WHAT IS NEEDED.
Only one stretch of the material below is wanted: everything from the line containing "Viewport: 410px width, 148px height." down to the line containing "You are a computer-use", both ends included. Repeat it exactly and skip the pictures.

════

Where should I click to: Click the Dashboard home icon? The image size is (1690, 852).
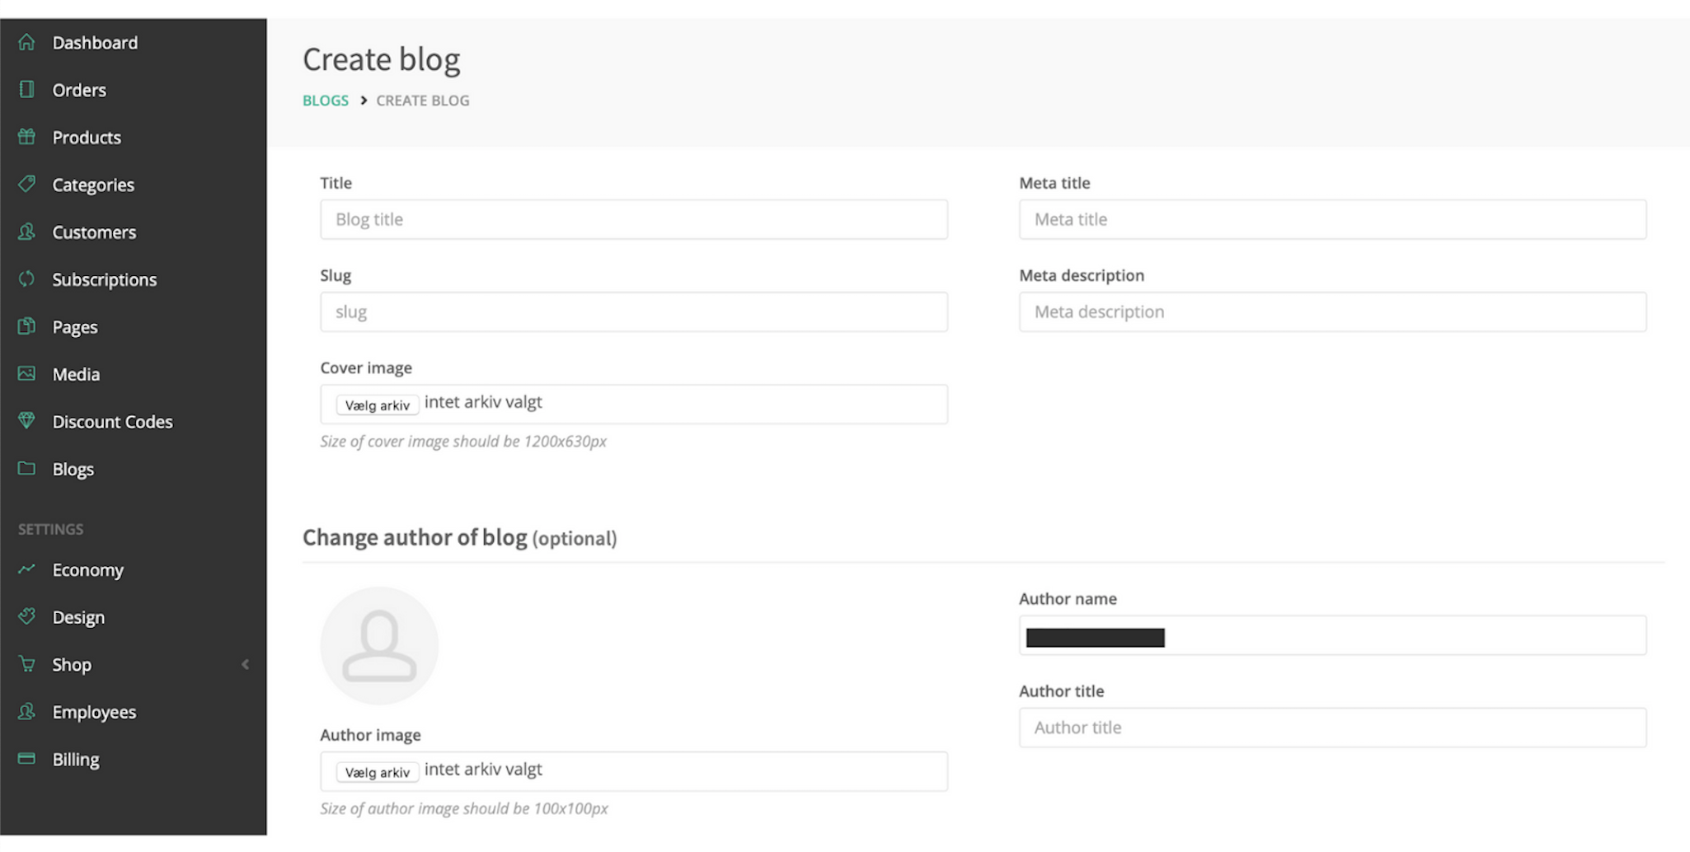click(26, 42)
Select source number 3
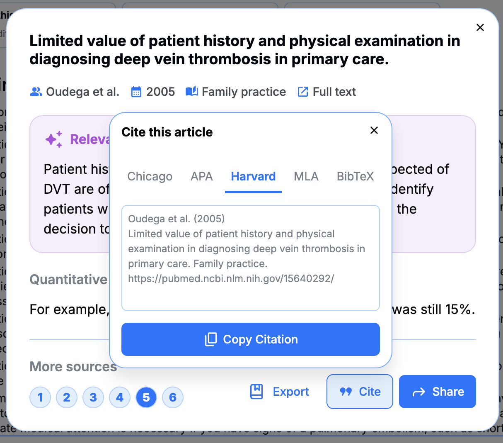503x443 pixels. tap(93, 397)
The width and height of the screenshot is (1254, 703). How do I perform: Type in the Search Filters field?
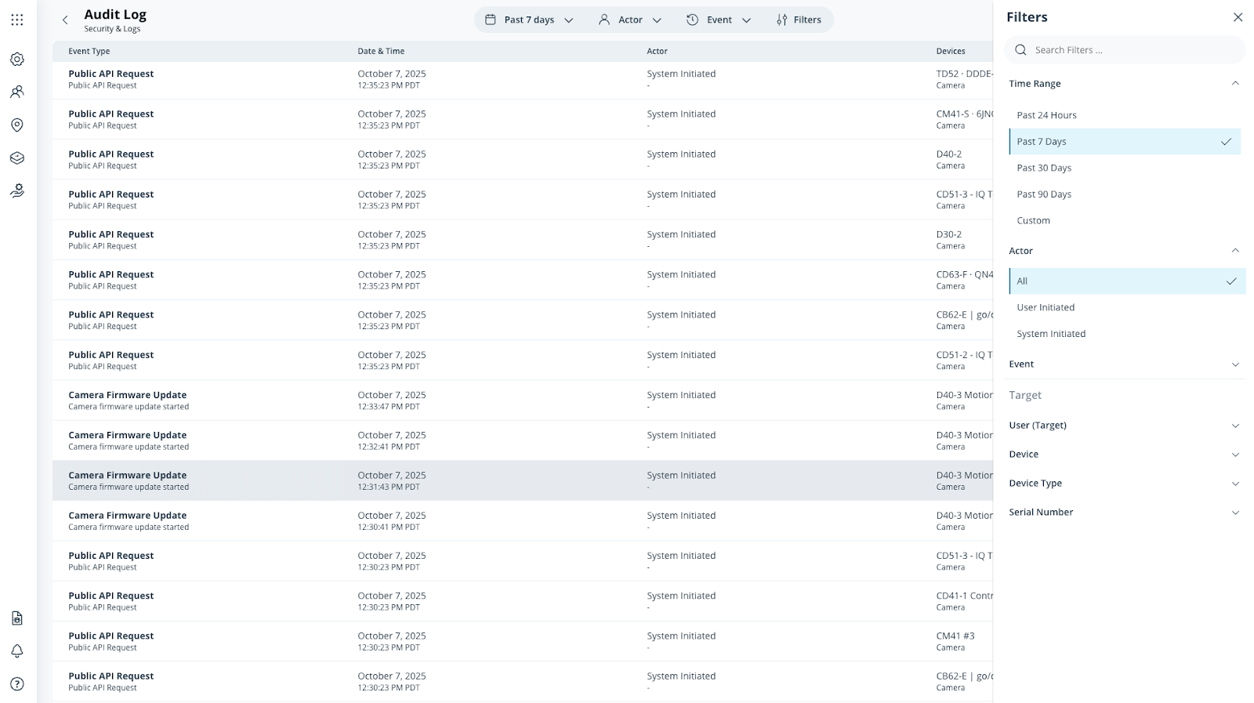click(x=1129, y=50)
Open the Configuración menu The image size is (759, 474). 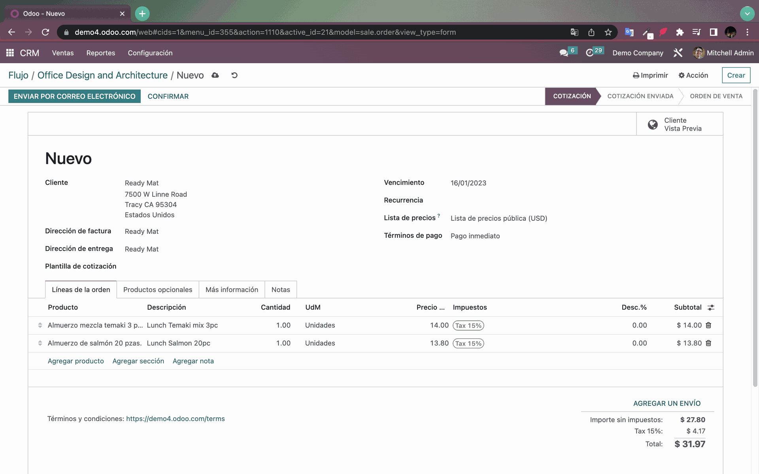point(150,53)

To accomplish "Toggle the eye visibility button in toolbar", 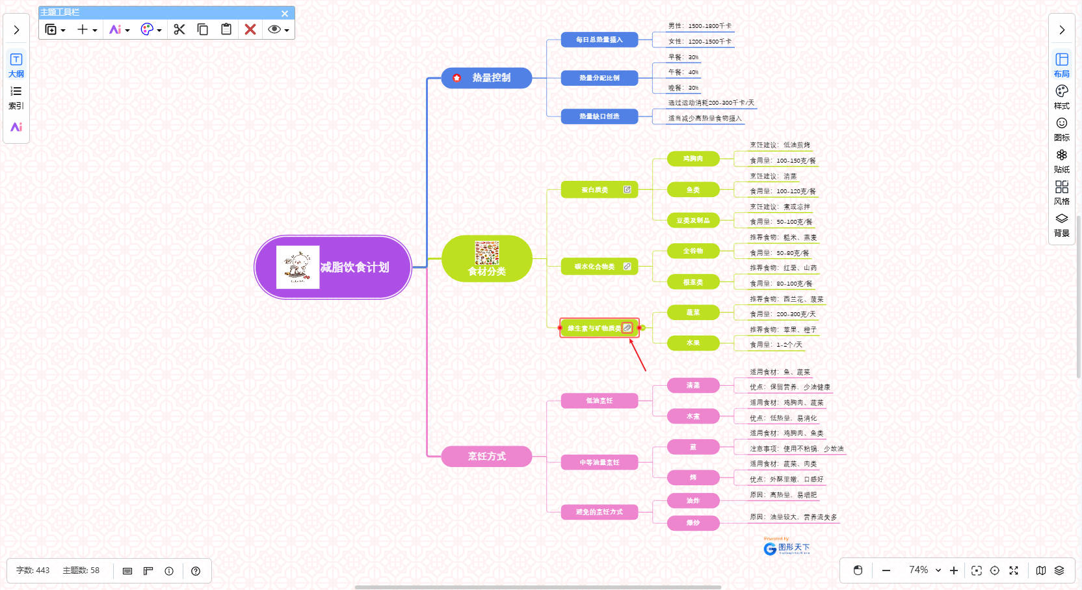I will click(x=278, y=29).
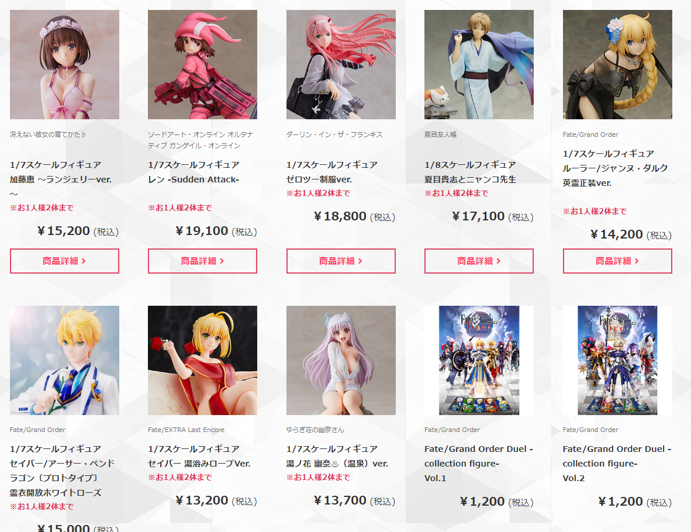Open Fate/Grand Order Duel Vol.2 poster image
691x532 pixels.
click(x=617, y=360)
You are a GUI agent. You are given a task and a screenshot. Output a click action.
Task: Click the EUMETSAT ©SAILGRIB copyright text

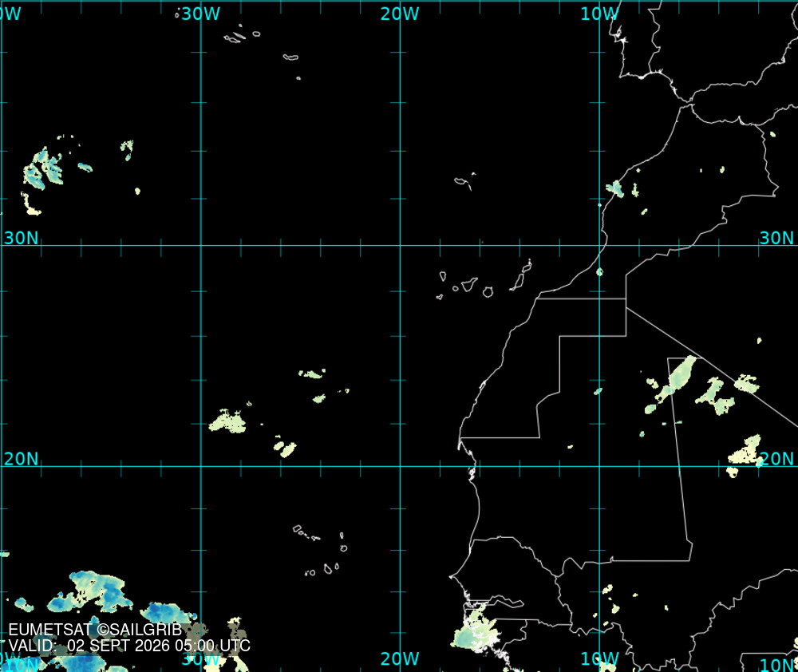95,630
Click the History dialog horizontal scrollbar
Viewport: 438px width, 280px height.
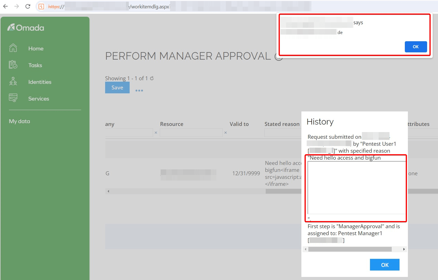pyautogui.click(x=350, y=249)
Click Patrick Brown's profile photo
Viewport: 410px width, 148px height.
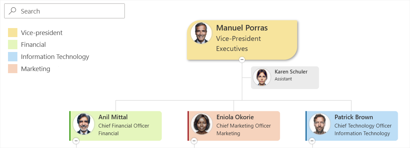(320, 124)
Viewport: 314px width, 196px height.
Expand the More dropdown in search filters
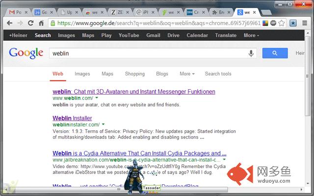click(186, 74)
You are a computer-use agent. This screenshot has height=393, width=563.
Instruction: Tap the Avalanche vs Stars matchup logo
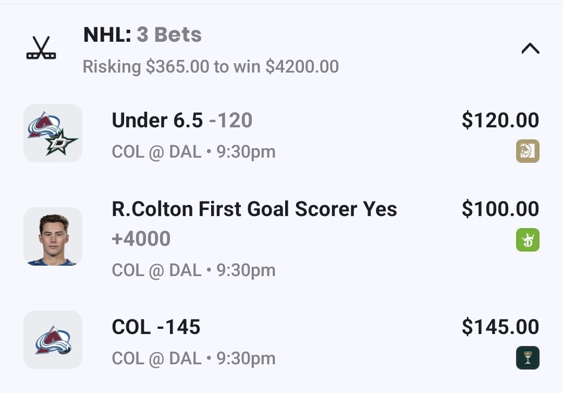click(x=53, y=133)
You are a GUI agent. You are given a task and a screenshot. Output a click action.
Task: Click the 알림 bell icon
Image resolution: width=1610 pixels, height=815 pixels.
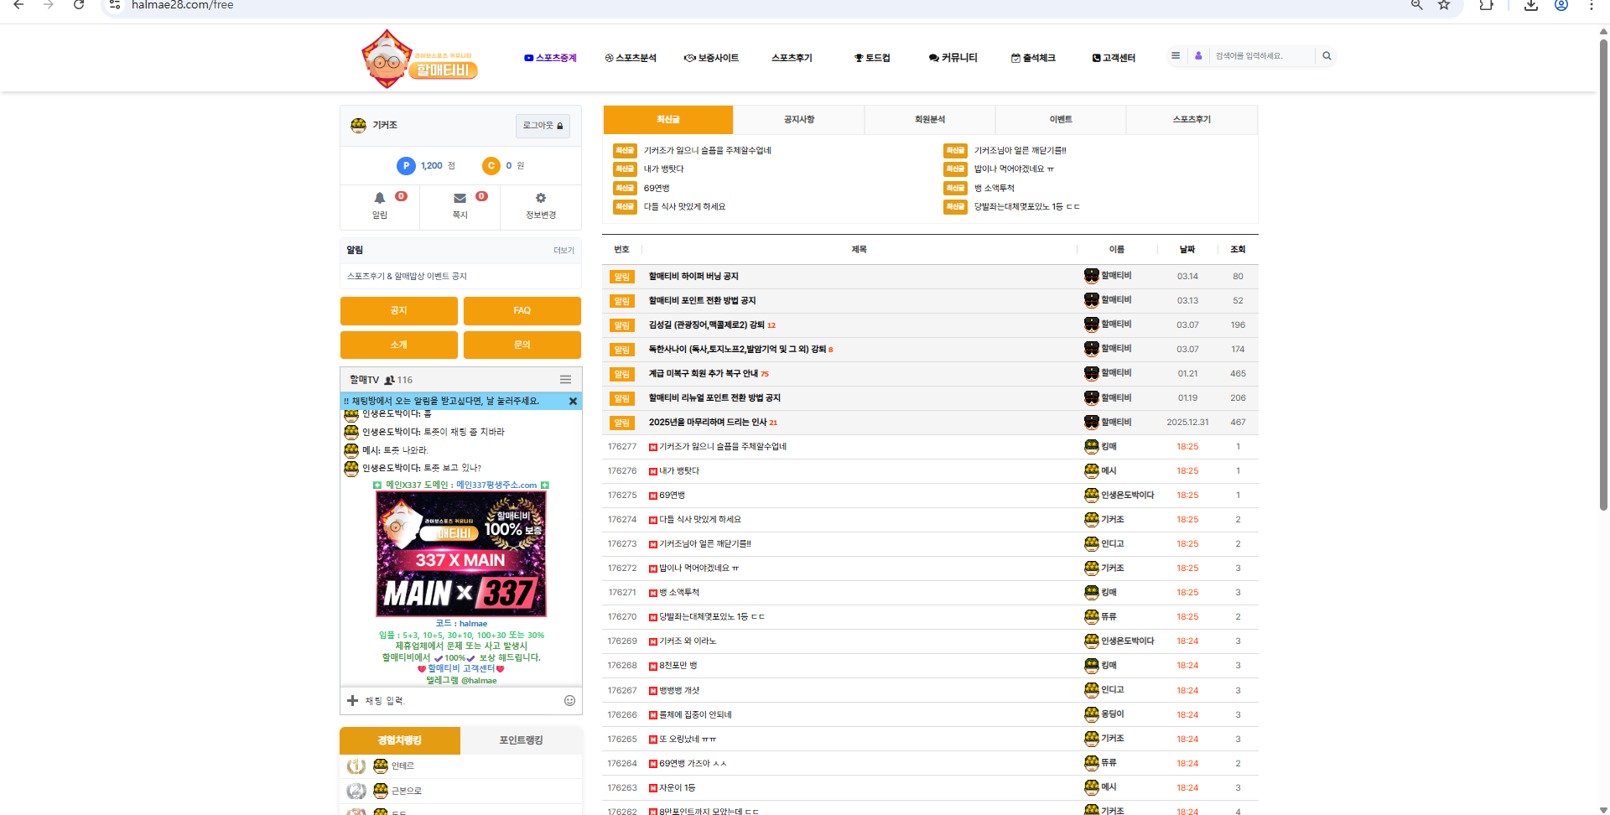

════

OUTPUT.
Viewport: 410px width, 148px height.
(320, 124)
Viewport: 314px width, 196px height.
Expand the More dropdown in search filters
click(186, 74)
You are a computer-use agent. This screenshot has height=393, width=563.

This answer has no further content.